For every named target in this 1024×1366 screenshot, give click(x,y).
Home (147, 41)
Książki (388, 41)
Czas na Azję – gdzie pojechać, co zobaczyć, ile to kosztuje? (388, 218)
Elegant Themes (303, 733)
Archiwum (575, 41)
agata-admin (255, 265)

» **WORK ITEM**:
Write out the records in full, word for word.

» **OUTPUT FOR THIS TASK**:
For every named target in this 1024×1366 screenshot, give click(x,y).
Home (147, 41)
Książki (388, 41)
Czas na Azję – gdzie pojechać, co zobaczyć, ile to kosztuje? (388, 218)
Elegant Themes (303, 733)
Archiwum (575, 41)
agata-admin (255, 265)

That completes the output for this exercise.